Alors que l’actuel président, Mohamed Amal Karioun, s’apprête à laisser sa place, les associations régionales contestent l’illégalité de la situation actuelle et sa non-conformité aux statuts puisque la fin du mandat du président actuel est prévue pour le 19 décembre 2018.

Or, selon les statuts de la FNAVM, le candidat à la présidence de la Fédération doit se déclarer un mois avant la tenue de l’assemblée générale élective, comme le stipule l’article 15.

De plus, les différentes associations régionales ont tenu, le 5 octobre 2018, un conseil d’administration afin de statuer sur les modalités des prochaines élections.
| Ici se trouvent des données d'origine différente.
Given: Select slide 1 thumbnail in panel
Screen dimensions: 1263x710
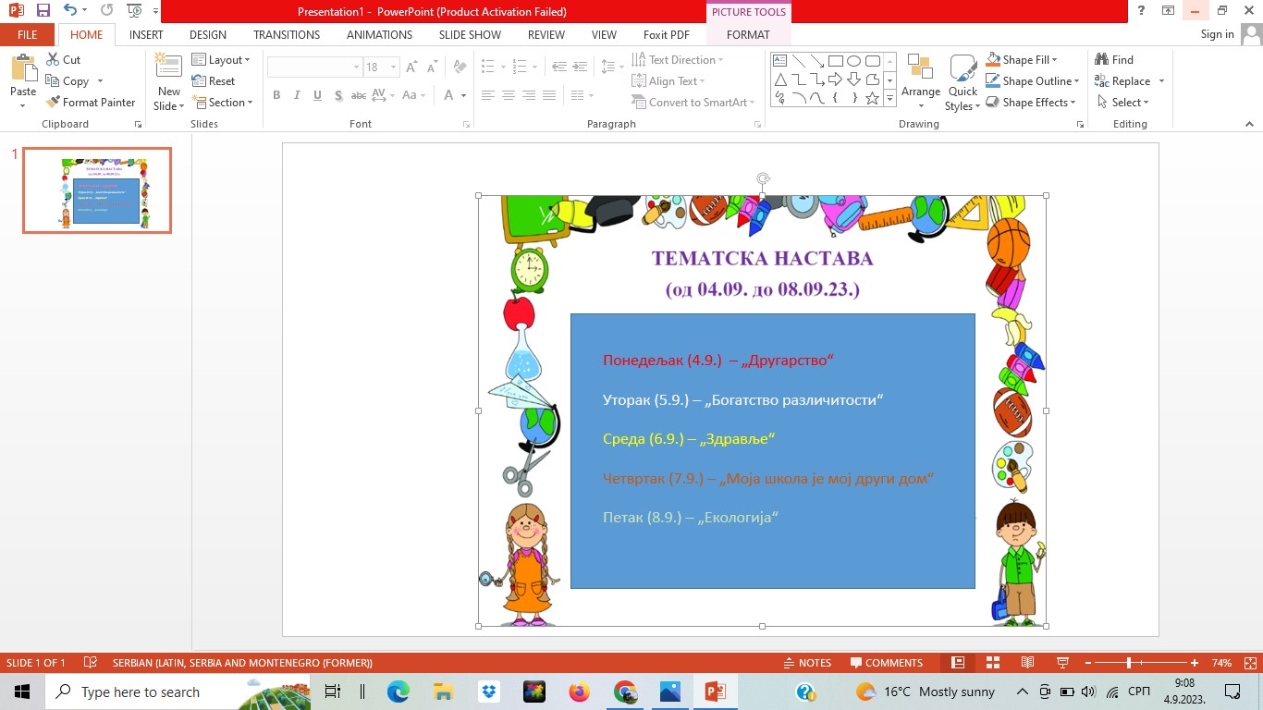Looking at the screenshot, I should click(x=97, y=190).
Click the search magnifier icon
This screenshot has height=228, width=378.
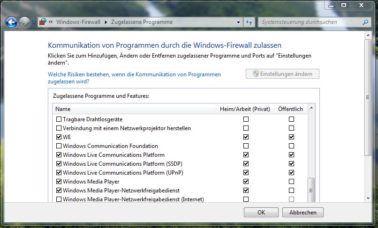365,22
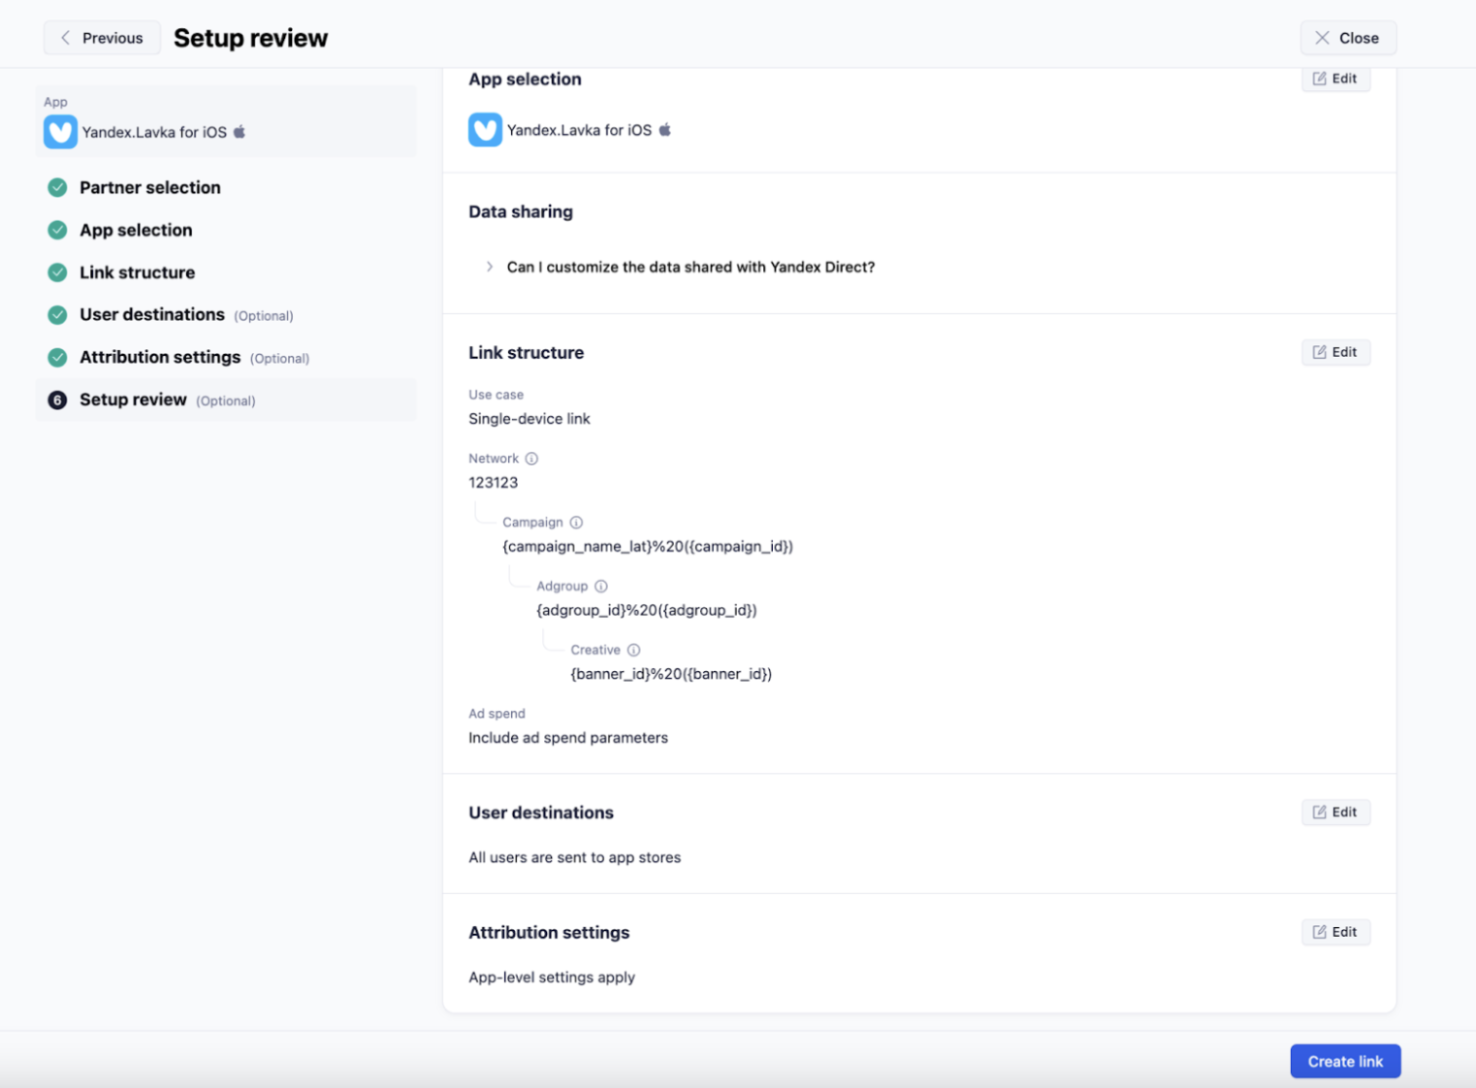Screen dimensions: 1476x1088
Task: Go back with the Previous button
Action: tap(102, 38)
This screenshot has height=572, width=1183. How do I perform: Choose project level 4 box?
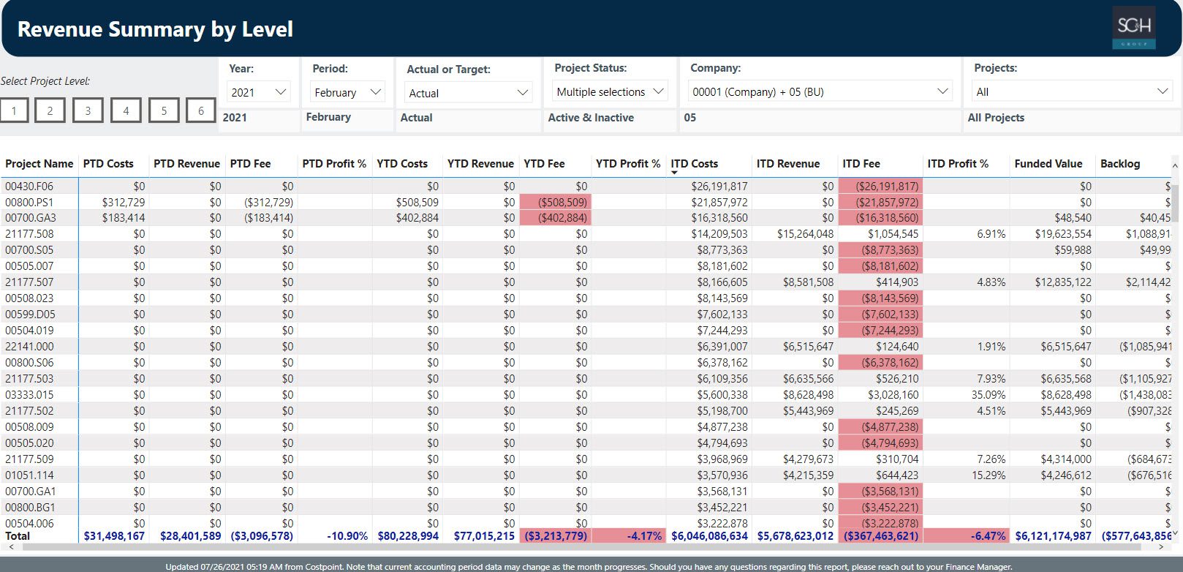126,110
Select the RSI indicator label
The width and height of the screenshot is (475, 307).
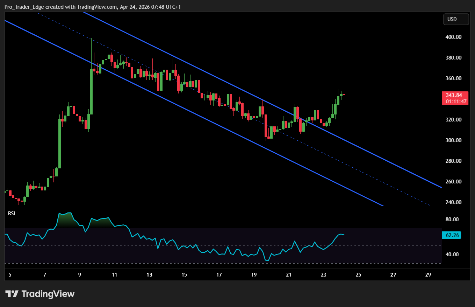click(x=12, y=213)
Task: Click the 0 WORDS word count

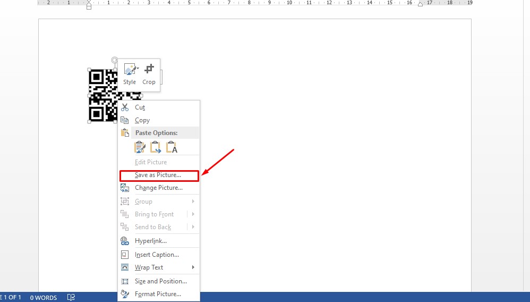Action: (x=43, y=298)
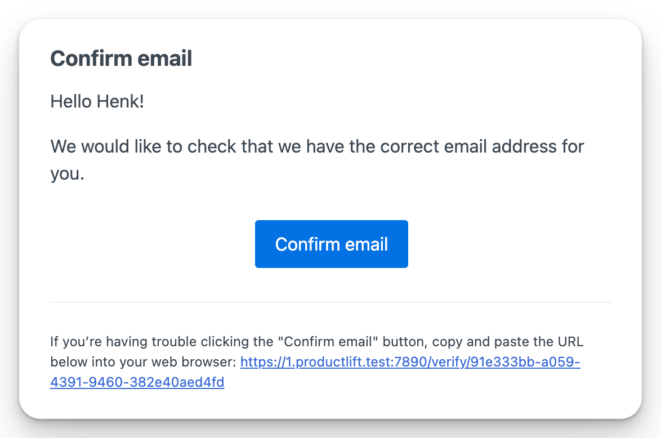Click the blue Confirm email button
The image size is (661, 438).
(x=331, y=244)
Le Conseil d’administration de la FNAVM avait décidé d’organiser une Assemblée générale élective (AGE) le 17 novembre dernier. Sauf que le dernier délai de dépôt du dossier de candidature est resté ouvert jusqu’à la veille de l’AG élective, chose qui est contraire aux statuts de la Fédération.

La suite, toujours selon les associations régionales, est un statu quo qu’elles contestent : avis de candidature non conforme aux statuts, des suggestions de dates émanant des présidents des associations qui n’ont pas été prises en considération… Les associations ont ainsi demandé des modifications à cet appel à candidature. Depuis, silence radio.

Leur revendication est claire : un appel à candidature et des élections en bonne et due forme.

Pour sa part, Mohamed Amal Karioun avance que la Fédération affiliée à la CGEM tiendra le 15 décembre 2018 une Assemblée générale ordinaire qui va décider de la suite des évènements.

Mais le statut de la FNAVM ne prévoit pas de solution en cas d’absence de consensus à la veille de la fin du mandat du bureau. « C’est l’une des raisons qui m’ont poussé à présenter un projet de réforme des statuts de la Fédération et ce, le 17 avril 2017. Le but était d’éviter cette situation. Mais personne n’en a tenu compte », se désole le président sortant.

Pour rappel, les agences de voyages sont opposées au projet de loi 11-16 qui réglemente la profession des agents de voyage que le ministère du Tourisme compte valider définitivement au parlement (il est actuellement en deuxième lecture à la Chambre des représentants).

Les agences dénoncent l’élaboration unilatérale de ce projet de loi par le ministère du Tourisme sans aucune concertation avec les professionnels.

Selon les agences, cette loi risque de supprimer de plus de 10.000 emplois directs, causer la fermeture progressive des agences de voyages, dégrader la qualité des services de tourisme et de voyages, augmenter le nombre d’arnaques et d’escroqueries liées aux voyages, diminuer de la protection du consommateur et enfin détériorer l’image du tourisme national.